*PROBLEM REQUIREMENTS*. Below is some data. Retype exactly the lines starting at the one with "MR WRONG (356, 2527)" and ending at the one with "WRONG (96, 42)".
*** Opening RECORDS SHOWN ***
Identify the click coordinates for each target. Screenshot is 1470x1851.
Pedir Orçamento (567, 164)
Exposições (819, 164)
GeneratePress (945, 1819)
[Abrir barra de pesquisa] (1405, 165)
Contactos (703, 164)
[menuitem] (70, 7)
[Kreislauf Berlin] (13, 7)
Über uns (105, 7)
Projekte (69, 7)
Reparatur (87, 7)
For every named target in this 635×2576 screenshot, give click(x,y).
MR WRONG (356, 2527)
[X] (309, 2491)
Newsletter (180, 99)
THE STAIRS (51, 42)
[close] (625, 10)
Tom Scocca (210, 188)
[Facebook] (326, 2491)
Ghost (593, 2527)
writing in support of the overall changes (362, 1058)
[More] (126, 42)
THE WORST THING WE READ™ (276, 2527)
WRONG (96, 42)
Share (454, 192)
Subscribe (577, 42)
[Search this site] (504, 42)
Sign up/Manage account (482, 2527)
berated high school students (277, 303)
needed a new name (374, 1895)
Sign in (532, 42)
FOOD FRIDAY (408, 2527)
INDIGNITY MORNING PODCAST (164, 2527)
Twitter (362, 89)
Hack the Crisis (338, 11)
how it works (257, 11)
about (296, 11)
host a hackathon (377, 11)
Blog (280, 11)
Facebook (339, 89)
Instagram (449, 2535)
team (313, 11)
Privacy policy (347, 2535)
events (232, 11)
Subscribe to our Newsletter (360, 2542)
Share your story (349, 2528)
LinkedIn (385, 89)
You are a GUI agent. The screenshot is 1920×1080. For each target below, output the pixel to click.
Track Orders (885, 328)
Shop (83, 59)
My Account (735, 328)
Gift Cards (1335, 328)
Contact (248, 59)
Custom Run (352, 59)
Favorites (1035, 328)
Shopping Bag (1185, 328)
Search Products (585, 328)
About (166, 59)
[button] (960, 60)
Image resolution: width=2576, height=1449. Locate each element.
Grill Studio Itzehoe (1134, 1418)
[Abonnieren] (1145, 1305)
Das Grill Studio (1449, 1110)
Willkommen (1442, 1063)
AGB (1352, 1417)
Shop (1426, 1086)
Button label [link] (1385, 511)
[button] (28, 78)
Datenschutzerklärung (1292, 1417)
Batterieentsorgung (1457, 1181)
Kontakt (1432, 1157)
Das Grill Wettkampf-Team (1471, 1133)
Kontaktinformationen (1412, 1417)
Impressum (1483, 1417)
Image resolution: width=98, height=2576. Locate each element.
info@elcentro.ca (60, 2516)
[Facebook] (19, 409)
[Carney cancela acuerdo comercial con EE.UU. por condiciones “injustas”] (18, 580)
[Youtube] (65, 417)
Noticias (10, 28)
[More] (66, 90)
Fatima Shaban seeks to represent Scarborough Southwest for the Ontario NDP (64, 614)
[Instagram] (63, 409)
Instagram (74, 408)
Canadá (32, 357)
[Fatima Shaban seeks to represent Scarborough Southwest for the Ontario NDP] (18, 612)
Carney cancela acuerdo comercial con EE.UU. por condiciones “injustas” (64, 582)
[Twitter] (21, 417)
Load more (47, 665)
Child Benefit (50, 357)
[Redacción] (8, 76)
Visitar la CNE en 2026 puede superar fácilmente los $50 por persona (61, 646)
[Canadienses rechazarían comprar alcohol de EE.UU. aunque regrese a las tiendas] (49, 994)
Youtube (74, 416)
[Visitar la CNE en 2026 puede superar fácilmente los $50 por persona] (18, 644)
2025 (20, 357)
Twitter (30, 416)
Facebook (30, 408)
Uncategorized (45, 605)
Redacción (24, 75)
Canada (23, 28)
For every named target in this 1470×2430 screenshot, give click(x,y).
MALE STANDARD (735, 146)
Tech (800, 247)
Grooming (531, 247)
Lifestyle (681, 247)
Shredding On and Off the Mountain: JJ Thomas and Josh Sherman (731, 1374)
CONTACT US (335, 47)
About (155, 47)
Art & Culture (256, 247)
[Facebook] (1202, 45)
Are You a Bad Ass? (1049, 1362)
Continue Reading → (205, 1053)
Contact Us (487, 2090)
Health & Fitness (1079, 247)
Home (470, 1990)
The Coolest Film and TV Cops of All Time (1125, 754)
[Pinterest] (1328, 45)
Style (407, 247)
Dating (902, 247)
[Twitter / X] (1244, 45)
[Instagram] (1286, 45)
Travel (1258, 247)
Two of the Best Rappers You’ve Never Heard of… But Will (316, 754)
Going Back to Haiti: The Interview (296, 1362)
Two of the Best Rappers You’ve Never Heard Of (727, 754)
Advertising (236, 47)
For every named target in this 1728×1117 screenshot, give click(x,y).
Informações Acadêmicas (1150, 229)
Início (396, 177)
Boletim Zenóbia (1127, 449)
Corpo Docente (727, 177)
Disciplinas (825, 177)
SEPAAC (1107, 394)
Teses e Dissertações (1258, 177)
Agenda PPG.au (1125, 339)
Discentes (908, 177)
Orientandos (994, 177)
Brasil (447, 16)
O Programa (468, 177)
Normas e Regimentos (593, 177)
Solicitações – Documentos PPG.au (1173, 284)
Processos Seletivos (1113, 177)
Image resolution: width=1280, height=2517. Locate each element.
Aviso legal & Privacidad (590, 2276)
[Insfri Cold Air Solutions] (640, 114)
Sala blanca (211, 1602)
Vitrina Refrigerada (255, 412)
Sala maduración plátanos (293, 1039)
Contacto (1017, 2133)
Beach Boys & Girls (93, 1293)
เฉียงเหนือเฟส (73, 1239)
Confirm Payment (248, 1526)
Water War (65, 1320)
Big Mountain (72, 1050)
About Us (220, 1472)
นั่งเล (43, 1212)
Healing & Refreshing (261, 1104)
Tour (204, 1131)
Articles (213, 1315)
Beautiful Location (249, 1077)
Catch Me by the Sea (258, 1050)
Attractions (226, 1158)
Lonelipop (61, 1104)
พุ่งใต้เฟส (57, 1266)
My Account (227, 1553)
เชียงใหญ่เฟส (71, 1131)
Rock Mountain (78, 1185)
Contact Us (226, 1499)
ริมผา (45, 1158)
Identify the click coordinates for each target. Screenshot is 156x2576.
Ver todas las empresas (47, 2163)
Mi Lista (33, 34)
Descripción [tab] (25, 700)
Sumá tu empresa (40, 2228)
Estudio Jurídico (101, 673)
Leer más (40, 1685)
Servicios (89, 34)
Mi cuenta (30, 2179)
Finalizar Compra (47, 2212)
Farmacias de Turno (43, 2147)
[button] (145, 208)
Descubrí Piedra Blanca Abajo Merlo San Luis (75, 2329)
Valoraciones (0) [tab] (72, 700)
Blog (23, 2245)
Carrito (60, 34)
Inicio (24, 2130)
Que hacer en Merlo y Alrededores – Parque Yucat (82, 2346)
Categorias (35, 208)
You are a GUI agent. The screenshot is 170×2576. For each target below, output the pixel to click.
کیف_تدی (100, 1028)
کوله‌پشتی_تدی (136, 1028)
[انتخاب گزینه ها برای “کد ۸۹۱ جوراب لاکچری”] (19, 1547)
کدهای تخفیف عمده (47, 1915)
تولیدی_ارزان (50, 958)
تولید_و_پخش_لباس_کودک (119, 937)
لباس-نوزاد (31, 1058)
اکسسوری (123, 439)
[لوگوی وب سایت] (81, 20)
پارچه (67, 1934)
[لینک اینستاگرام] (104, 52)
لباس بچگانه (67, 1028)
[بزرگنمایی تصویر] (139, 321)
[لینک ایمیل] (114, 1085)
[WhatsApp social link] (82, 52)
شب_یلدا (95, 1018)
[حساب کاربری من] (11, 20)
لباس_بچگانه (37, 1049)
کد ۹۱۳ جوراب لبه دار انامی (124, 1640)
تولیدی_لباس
*** Closing RECORDS SHOWN ***
*OUTPUT OF THE EXERCISE*.
MR WRONG (356, 2527)
[X] (309, 2491)
Newsletter (180, 99)
THE STAIRS (51, 42)
[close] (625, 10)
Tom Scocca (210, 188)
[Facebook] (326, 2491)
Ghost (593, 2527)
writing in support of the overall changes (362, 1058)
[More] (126, 42)
THE WORST THING WE READ™ (276, 2527)
WRONG (96, 42)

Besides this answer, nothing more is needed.